SpyderTL wrote:I think it would make more sense to write the instructions in a separate location, and then "notify" the CPU that the code at that address (and size) should be run using the data at another address (and size), and let the CPU schedule the work to be done during idle time.
Then the whole process will be hidden from a developer. It will be split into some distantly located parts without easy way to look at it as at a whole thing. Also the section between
long and
start instructions can be easily marked with indentation.
SpyderTL wrote:But, if this approach were to give a significant performance improvement, say 10% or more, then this would have to be brought to Intel or AMD
I suppose it wouldn't give any improvement until smart compilers will use such feature extensively. But first we need those smart compilers.
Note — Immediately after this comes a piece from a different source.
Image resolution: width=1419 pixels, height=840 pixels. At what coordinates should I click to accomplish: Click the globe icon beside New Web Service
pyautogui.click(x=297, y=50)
I have no big picture of the compiler area, but as far as I know it is not a very easy task for contemporary compilers to catch important parts of a program and to implement them in a way, that is efficient enough from memory interaction or computation resources allocation point of view. But may be I am wrong an somebody can point to a compiler, that is able to generate efficient code for simple matrix multiplication, comparable to the best result from
here?
SpyderTL wrote:You may, however, want to talk to the Mill Computing guys, as they are discussing a completely new CPU architecture. Not sure how far long they are, but I think they are still in the design/discussion phase...
http://millcomputing.com/forum/the-mill/
I had read about the Mill. But it is a finished design and most likely won't be changed significantly. Also I understand, that my proposal is not very mature and requires more details and discussions.